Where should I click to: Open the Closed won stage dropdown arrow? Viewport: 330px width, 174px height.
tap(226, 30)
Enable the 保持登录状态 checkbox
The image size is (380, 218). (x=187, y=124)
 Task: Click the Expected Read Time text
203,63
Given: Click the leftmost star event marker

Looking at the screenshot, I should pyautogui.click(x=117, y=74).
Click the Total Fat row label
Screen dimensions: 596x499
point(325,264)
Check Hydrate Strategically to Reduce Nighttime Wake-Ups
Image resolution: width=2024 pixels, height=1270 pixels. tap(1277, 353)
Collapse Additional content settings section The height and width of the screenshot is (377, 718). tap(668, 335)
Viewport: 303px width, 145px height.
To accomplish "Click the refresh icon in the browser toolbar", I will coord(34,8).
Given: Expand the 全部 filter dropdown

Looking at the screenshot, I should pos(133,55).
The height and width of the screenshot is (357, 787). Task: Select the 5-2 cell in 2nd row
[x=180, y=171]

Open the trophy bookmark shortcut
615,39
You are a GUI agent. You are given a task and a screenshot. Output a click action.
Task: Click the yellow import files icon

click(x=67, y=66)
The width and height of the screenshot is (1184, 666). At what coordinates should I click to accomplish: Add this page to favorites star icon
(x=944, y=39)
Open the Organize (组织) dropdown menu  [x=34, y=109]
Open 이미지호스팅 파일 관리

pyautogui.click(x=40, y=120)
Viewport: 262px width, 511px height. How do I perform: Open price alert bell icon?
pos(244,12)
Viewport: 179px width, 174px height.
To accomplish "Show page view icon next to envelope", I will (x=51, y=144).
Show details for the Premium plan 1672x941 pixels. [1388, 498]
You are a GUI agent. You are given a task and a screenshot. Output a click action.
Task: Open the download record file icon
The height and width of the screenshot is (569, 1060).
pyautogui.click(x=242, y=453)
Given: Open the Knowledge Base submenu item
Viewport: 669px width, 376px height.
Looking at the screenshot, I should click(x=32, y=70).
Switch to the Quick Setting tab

**Exercise prompt**. Return the records from the line with "Viewport: 179px width, 174px height." to the line with "Show details for", both lines included, copied with no changes.

**Exercise output**.
Viewport: 179px width, 174px height.
To accomplish "Show page view icon next to envelope", I will (x=51, y=144).
Show details for the Premium plan 1672x941 pixels. [1388, 498]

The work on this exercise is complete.